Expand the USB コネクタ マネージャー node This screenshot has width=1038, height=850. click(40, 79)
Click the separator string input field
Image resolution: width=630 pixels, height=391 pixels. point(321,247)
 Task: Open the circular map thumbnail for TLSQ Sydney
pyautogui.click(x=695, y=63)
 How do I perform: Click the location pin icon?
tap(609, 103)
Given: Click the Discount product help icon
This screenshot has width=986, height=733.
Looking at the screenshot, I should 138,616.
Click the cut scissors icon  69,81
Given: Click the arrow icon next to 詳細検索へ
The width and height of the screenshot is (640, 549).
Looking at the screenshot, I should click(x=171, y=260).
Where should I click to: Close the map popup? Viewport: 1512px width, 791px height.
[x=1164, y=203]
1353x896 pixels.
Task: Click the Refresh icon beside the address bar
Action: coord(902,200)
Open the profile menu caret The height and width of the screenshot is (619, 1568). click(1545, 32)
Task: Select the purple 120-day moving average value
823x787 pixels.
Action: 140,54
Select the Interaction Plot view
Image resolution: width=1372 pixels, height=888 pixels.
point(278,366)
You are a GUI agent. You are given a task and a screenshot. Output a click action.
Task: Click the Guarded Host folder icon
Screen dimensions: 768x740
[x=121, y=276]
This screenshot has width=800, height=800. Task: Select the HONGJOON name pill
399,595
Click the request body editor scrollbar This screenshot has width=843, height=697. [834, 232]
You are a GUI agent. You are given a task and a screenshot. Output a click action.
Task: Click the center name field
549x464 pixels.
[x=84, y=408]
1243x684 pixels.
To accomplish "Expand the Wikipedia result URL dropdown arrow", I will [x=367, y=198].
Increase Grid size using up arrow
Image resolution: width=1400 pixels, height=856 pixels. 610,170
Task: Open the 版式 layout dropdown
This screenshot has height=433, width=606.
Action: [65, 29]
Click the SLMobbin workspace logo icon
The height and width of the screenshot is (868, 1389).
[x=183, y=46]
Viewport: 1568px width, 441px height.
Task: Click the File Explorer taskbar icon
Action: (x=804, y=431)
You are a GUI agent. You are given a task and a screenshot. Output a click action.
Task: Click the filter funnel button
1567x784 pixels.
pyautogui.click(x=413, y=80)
──────
State how many lines in the entries above contain the string "arrow", with case counting. Give only the number.

*Solved exercise*:
3